Image Datasets

Chest X-Ray Images Pneumonia

Chest X-Ray Images (Pneumonia)

This dataset contains X-Ray images of patients suffering from Pneumonia in comparison with X-Ray images referring to normal condition. For more information please refer to https://www.kaggle.com/paultimothymooney/chest-xray-pneumonia/home.The data files can be downloaded separately for training, testing and validation available on Kaggle https://www.kaggle.com/paultimothymooney/chest-xray-pneumonia.

Here is some information regarding this dataset:

  • Number of images in the dataset: 5863 images (5216 images for training, 624 images for test and 16 images for validation)

  • Number of classes: 2 (Normal or Pneumonia)

  • Image resolution is different for the image samples.

If you use this dataset:

Please make sure to read the License carefully which is available on https://creativecommons.org/licenses/by/4.0/.

Please make sure to cite the paper:

D. S. Kermany, M. Goldbaum, W. Cai, et al. Identifying Medical Diagnoses and Treatable Diseases by Image-Based Deep Learning. Cell, 2018.
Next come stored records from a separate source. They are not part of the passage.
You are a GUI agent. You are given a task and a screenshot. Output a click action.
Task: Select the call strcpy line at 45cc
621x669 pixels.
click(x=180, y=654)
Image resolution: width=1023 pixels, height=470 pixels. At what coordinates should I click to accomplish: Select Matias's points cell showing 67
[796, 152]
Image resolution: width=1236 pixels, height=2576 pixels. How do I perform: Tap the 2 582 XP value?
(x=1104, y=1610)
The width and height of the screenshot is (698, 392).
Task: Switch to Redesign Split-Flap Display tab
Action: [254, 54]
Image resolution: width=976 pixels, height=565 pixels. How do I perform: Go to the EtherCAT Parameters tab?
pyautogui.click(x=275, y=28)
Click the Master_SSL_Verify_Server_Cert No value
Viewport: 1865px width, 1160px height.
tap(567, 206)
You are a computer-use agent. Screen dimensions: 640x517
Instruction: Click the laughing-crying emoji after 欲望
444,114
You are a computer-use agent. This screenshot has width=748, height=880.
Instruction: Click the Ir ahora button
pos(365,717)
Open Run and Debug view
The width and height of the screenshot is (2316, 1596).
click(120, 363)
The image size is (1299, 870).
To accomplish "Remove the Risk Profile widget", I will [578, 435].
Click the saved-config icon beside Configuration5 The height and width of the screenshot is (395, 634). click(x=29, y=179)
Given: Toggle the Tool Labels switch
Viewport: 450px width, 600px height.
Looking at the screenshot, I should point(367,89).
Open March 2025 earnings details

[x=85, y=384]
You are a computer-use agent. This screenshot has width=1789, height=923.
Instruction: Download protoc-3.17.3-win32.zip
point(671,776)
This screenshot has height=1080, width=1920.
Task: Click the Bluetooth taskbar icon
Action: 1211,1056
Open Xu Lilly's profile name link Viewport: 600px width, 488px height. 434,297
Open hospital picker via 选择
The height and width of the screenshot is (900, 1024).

keywords: Vision, Image, Biology and Health, X-Ray, Classification

HAM10000

HAM10000:

This dataset contains 10015 dermatoscopic images of pigmented lesions for patients in 7 diagnostic categories. For more than half of the subjects, the diagnosis was confirmed through histopathology and for the rest of the patience through follow-up examinations, expert consensus, or by in-vivo confocal microscopy. More information about the dataset and the diagnosis categories, features and patience conditions besides the links to download the dataset can be found on either Harvard Dataverse https://dataverse.harvard.edu/dataset.xhtml?persistentId=doi:10.7910/DVN/DBW86T or on Kaggle https://www.kaggle.com/kmader/skin-cancer-mnist-ham10000/home. This dataset is for non-commercial use only.

Here is some information regarding the dataset:

Number of Images: 10015 dermatoscopic images

Number of categories: 7 diagnostic categories of pigmented lesions

If you use this dataset:

Make sure to read the Terms of Use carefully, which is available on the same page and needs confirmation before downloading the data files. This dataset is for non-commercial use only.

Make sure to cite the dataset:

Tschandl, Philipp, 2018, The HAM10000 dataset, a large collection of multi-source dermatoscopic images of common pigmented skin lesions, https://doi.org/10.7910/DVN/DBW86T, Harvard Dataverse, V1, UNF:6:IQTf5Cb+3EzwZ95U5r0hnQ== [fileUNF]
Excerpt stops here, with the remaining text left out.